Tuesday, May 17, 2016

5 Years


I can't believe it has been 5 years since you left us.
How time flies, my friend. In those 5 years, the world continues to revolve but yet, our precious moments and memories of you become frozen forever.
Down here, much has changed. I've become more cynical, jaded, tired and aged. We now have two girls- you met the older one in your last weeks, remember? She's now in kindergarten, while the other is in preschool.
I miss our conversations; truth is with work and life as a parent, it's hard to form bonds like those we had, when we were relatively young and carefree, and it's hard to find a confidante to fill your shoes. I miss those sessions we would have over a meal, or Halo, complaining about work or life (usually it's me, with your patiently listening). Now, I like to imagine that when all is not well, somewhere up there you're still listening...
I sometimes think about the unfairness of life; of why someone like you would be taken away so soon, so young. Truth be told, I've asked myself many times in the past- why a man like you? Why not someone like me? After all, you'd leave a bigger mark in this world than I ever would. Or maybe that was the point- to teach the rest of us who have much to learn, how to life live and make the most of things.
I remember the time when you told us that you decided to not carry on with chemotherapy. Being the oncologist you were, you knew the odds  even before treatment began. And you knew when you had had enough, and you wanted to just make the most of your time. We both knew the implications of your decision, which was why we made that last minute trip back to Malaysia.
And I'm sure you knew, as I did, when we had dinner at that food court that evening in Penang, that that would be the last time we would ever see each other, at least in this world.
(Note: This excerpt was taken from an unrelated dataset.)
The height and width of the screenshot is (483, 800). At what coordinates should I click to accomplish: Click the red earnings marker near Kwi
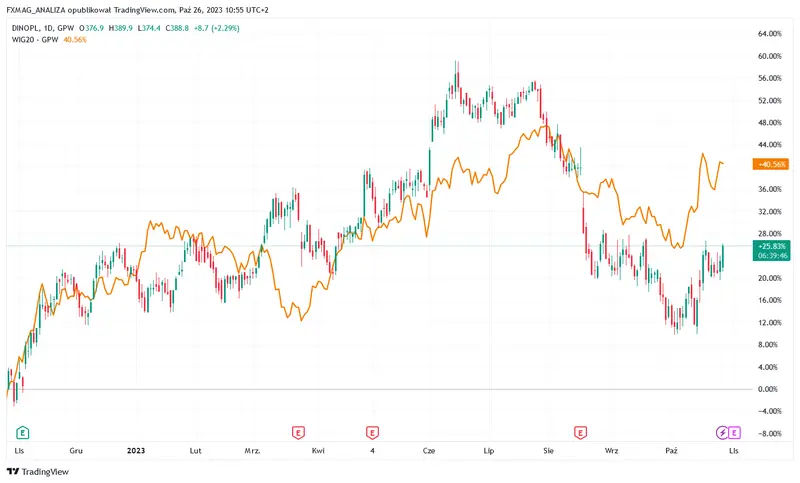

Yet, in your usual quite demeanor, you seemed a bit embarrassed when Kris and I gave you our goodbye hugs. You were at peace and perhaps more ready to move on- but we certainly weren't.
You carried yourself with more strength and grace than I ever will know. You never once asked, "Why Me?". And did I ever share with you how I actually met the wife of one of your patients here; someone who was bitter and angry and had trouble accepting his diagnosis, until he found out that his oncologist had stage 4 esophageal cancer, and yet carried on in peace? His wife told me that you gave him newfound peace, that when he finally lost his battle, he was no longer angry.

Buddy- my best friend and confidante, my partner in crime during those 6 years at WFMC, my room-mate, my Best Man, my brother, my Halo teammate.

5 years ago, the world lost a wonderful man, brother, son, husband, oncologist. And yet, you remain near to those whose lives you've touched, never to be forgotten.